D'abord, la douleur. Je n'ai jamais eu aussi mal, à autant d'endroits en même temps. C'est comme si mon corps avait été broyé minutieusement, puis remis en place. Ma tête menace d'exploser à chaque respiration que je prends.

Mais surtout, le noir. J'ai beau ouvrir grands les yeux, je ne discerne absolument rien de la pièce où je me trouve. Je pourrais être devenu aveugle sans le savoir.

Je suis allongé, le torse légèrement relevé, dans ce qui pourrait être un siège. Mes mains et mes pieds semblent prisonniers de sangles ; je suis complètement immobilisé.

Doucement, les souvenirs remontent à la surface. Et une douleur plus profonde encore s'insinue jusque dans mon estomac.

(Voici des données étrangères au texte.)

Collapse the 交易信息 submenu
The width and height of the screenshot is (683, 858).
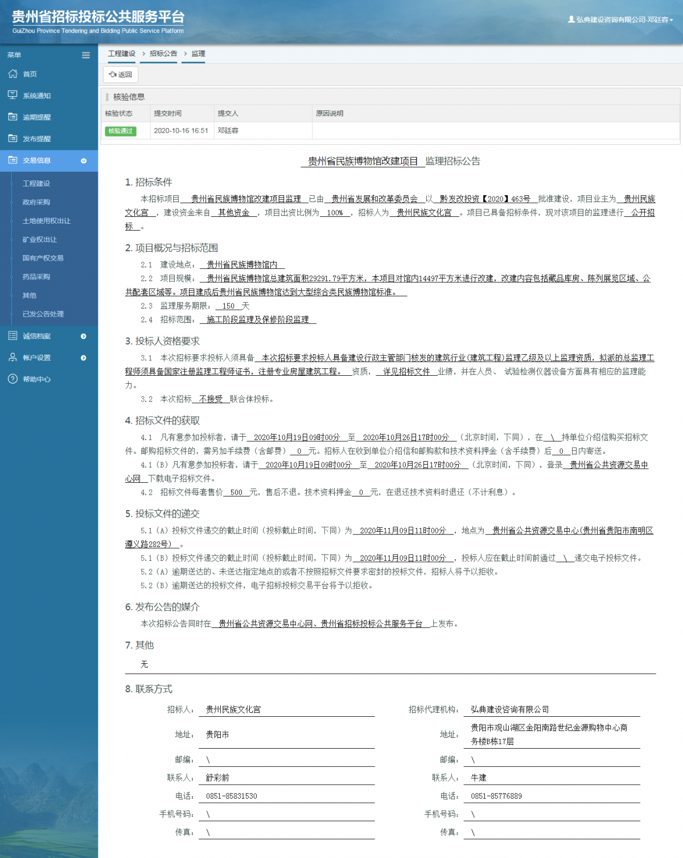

Si j'ai l'habitude que les choses tournent mal, je suis tout de même rarement pris au piège. Max a toutes les raisons de me haïr et de se venger. Je ne peux pas lui expliquer ce qu'il s'est réellement passé et ça ne changerait rien. Car il a raison sur un point : j'ai choisi d'exécuter ma mission, alors qu'il me suppliait de ne pas le faire, faisant passer mon travail avant notre amitié.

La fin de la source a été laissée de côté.